Until 1870, corporate elections in the United States were generally conducted under a system of straight voting. In that year, the State of Illinois adopted a new constitution requiring that cumulative voting be used to elect directors to the boards of Illinois corporations. Over the next eighty years, a number of states followed suit and adopted laws mandating the use of cumulative voting in corporate elections. As one scholar has written:
The high water mark of mandatory cumulative voting as a force in American corporate law was probably the late 1940s. At that point, twenty-two states had mandatory provisions. The Banking Act of 1933 required cumulative voting for national banks. The Securities and Exchange Commission favored cumulative voting in the reorganization cases of the 1930s and 1940s. The first Model Business Corporation Act, proposed by the American Bar Association, officially published in 1950 but drafted in the late 1940s, called for mandatory cumulative voting.[1]

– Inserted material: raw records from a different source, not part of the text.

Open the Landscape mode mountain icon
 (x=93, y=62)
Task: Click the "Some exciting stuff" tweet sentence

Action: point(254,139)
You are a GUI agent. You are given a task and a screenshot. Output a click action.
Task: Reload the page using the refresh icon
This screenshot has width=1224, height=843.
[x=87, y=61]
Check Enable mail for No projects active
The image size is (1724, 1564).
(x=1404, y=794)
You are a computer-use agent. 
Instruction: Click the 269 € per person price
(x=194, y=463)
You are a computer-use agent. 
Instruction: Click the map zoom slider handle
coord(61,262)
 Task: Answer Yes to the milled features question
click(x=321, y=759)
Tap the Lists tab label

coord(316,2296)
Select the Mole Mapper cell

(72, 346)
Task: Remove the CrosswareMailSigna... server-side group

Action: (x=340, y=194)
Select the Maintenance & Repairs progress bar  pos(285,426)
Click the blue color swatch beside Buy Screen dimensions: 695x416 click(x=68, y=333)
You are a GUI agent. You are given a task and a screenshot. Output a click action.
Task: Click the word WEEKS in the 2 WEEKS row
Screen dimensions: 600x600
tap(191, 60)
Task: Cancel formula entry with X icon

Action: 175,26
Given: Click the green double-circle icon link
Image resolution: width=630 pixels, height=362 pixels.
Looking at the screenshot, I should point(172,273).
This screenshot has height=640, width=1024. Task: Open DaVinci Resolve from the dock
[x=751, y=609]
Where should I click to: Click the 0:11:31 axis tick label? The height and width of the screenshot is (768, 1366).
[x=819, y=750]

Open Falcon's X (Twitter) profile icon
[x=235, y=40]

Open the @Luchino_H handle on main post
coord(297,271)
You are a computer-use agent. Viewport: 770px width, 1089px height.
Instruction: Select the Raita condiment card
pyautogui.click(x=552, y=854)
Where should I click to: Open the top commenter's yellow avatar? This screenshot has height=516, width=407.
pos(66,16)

Over the past seventy years, the tide in the United States has turned decisively against cumulative voting. Whereas the first version of the Model Business Corporation Act mandated the use of cumulative voting, the modern incarnation of that Act makes straight voting the default rule. In 2006, Congress repealed the provision in the Banking Act of 1933 that had required that directors of national banks be elected via cumulative voting. A number of surveys have found that the number of U.S. corporations utilizing cumulative voting has plummeted over the past thirty years.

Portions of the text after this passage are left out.